Setelah Muhaimin Iskandar pergi, kedatangan Mbak Yenny Wahid merupakan oase bagi Pak Prabowo Subianto. Mbak Yenny Wahid merupakan representasi dari NU kultural yang jumlahnya lebih banyak daripada NU politik (PKB).

Survei menyebutkan pemilih PKB sekitar 7 persen, sementara umat Islam yang menyatakan sebagai NU kurang lebih 50 persen dari jumlah pemilih. Artinya, sebagian besar warga NU tidak memilih PKB. Ini artinya, ceruk NU di luar PKB masih besar.

Selama ini hubungan Pak Prabowo dengan NU juga tidak ada masalah. Pertemuan dengan Mbak Yenny Wahid akan semakin mengeratkan hubungan tersebut. Dalam perpolitik, Mbak Yenny Wahid juga pernah membantu Pak Prabowo dalam kapanye Pemilu 2014. Dengan begitu, hubungan Pak Prabowo dengan Yenny Wahid sudah terajut lama. 

Pertemuan kedua tokoh 'abang dan ijo'/merah dan hijau ini tentu tak lepas dari konteks Pilpres 2024. Pak Prabowo merupakan calon presiden dari Partai Gerindra yang didukung oleh partai-partai lain.

Sebagai 'konco lawas', Mbak Yenny Wahid akan memberikan dukungan kepada Pak Prabowo jika memiliki pasangan yang pas, baik secara visi dan misi, rekam jejak, serta sesuai dengan keinginan mayoritas rakyat.

Oleh karena itu, biar tidak 'kecelek' atau tertipu, tidak perlu 'grusa-grusu'. Harus meneropong  dengan sebaik-baiknya siapa yang akan didukung.

Secara garis besar, Mbak Yenny Wahid segaris dengan visi dan misi Pak Prabowo yang akan melanjutkan program-program Presiden Jokowi. Tantangan ke depan, baik di dalam dan di luar negeri sangat berat. Banyak problem yang harus dipecahkan.

Maka diperlukan persatuan antartokoh bangsa untuk menghadapi semua itu.
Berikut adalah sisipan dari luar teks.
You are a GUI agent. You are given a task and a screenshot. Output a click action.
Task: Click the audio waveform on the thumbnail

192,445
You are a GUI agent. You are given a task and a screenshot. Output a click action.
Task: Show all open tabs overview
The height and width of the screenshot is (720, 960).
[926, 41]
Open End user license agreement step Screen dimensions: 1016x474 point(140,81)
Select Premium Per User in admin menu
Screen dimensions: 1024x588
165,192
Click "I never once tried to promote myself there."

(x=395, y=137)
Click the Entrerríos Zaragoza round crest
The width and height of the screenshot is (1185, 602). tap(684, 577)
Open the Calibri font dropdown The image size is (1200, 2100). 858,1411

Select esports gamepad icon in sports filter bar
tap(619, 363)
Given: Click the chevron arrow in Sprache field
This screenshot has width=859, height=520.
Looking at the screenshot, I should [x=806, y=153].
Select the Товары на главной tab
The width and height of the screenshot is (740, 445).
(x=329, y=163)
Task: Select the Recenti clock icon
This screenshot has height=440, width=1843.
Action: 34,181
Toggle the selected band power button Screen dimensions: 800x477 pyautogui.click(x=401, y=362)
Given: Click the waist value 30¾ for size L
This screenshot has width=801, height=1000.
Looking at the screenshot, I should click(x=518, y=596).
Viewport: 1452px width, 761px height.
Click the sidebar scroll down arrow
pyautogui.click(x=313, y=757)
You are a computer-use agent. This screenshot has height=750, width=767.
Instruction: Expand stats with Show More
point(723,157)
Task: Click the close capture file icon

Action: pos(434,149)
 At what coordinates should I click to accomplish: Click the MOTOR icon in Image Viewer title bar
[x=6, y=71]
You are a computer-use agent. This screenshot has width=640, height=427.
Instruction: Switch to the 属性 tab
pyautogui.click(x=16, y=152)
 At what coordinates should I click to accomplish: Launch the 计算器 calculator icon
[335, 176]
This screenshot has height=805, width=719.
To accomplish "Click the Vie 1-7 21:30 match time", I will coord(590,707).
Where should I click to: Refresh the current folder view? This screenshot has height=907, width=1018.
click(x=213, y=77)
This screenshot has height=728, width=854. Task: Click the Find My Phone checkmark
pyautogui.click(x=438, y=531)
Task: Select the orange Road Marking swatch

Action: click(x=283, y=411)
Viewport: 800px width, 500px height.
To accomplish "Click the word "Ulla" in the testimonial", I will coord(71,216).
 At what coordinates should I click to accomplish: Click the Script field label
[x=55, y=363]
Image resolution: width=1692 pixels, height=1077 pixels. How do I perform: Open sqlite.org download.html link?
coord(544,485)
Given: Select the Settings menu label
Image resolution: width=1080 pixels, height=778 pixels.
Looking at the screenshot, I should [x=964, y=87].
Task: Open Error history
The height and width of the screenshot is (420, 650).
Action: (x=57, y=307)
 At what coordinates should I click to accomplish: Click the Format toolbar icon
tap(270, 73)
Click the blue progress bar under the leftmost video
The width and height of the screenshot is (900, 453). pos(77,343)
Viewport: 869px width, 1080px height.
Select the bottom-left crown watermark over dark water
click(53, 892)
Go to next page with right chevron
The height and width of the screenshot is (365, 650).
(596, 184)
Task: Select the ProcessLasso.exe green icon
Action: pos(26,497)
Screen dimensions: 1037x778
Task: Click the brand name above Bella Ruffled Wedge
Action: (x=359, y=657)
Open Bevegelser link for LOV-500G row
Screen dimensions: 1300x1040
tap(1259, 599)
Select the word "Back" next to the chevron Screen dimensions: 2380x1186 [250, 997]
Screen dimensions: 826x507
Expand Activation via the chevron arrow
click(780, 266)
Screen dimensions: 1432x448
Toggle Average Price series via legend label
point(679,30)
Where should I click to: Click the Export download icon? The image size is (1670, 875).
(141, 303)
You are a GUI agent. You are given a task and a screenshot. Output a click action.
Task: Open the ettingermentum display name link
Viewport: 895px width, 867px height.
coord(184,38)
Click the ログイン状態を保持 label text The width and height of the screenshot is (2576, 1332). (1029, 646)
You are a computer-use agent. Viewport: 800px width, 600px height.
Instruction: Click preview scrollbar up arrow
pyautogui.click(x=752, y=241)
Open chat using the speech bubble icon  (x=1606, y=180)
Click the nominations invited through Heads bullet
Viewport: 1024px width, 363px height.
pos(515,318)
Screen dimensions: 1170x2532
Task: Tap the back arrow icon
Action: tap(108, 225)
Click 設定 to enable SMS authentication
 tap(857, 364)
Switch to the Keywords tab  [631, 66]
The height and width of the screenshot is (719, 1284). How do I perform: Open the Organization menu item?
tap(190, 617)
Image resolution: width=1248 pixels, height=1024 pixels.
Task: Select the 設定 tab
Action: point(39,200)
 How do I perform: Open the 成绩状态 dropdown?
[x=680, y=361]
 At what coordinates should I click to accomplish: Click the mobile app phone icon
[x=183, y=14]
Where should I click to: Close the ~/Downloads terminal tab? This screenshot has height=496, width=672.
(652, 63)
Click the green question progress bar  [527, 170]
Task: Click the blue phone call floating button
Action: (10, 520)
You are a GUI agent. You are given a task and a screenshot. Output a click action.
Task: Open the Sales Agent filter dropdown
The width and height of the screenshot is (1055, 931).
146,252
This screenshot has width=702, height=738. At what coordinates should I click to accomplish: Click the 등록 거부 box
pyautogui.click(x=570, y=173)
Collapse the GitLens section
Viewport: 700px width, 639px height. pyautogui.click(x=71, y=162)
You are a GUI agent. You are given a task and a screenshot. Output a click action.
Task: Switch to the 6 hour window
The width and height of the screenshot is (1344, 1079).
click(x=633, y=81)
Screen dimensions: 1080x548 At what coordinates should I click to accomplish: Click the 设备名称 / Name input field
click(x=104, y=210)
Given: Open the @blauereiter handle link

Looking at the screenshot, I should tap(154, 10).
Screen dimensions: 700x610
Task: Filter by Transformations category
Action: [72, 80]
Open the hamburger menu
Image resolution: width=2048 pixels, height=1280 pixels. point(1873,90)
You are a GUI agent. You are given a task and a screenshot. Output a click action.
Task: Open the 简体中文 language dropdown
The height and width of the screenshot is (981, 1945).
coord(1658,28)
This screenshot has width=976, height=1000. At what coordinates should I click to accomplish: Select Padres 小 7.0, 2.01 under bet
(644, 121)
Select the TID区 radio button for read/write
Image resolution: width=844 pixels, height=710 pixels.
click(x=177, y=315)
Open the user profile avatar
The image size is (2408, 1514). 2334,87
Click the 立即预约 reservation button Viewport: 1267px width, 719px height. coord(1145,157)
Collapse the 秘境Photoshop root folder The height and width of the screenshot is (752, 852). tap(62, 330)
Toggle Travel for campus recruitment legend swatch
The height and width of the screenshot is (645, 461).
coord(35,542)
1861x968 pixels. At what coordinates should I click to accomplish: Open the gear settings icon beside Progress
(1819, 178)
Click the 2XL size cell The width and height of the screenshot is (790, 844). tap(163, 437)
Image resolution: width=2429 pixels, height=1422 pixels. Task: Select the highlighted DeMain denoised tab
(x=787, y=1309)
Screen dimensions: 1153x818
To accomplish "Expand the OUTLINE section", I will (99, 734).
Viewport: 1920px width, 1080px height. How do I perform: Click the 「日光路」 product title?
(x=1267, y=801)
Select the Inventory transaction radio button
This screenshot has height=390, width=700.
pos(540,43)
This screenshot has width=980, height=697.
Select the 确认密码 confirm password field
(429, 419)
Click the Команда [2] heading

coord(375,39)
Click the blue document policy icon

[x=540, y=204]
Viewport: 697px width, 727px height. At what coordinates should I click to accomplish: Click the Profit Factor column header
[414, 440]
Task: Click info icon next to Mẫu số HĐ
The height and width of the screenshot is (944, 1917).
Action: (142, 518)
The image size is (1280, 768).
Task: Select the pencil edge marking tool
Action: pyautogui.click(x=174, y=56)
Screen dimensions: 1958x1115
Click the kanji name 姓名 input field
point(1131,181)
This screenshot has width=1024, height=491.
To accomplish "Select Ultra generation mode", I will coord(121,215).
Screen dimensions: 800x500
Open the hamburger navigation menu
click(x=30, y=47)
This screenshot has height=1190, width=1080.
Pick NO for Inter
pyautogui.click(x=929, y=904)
Oleh karena itu, pertemuan hari ini merupakan batu pondasi untuk membangun persatuan itu. Agar kita semua bersatu, tak peduli warna baju dan warna rambut. Semua merupakan bagian dari Indonesia.

Pertemuan dilakukan pada hari Rabu Kliwon. Pertemuan pada Rabu Kliwon seperti lakune srengenge memberikan terang dan kehidupan bagi semesta. Tentu harapannya pertemuan ini membawa jalan terang bagi kehidupan bangsa Indonesia. 

Tempat pertemuan di Kertanegara merupakan simbol dari perjuangan Raja Singasari itu untuk memperjuangkan kemandirian dan menegakkan kedaulatan agar menjadi bangsa besar.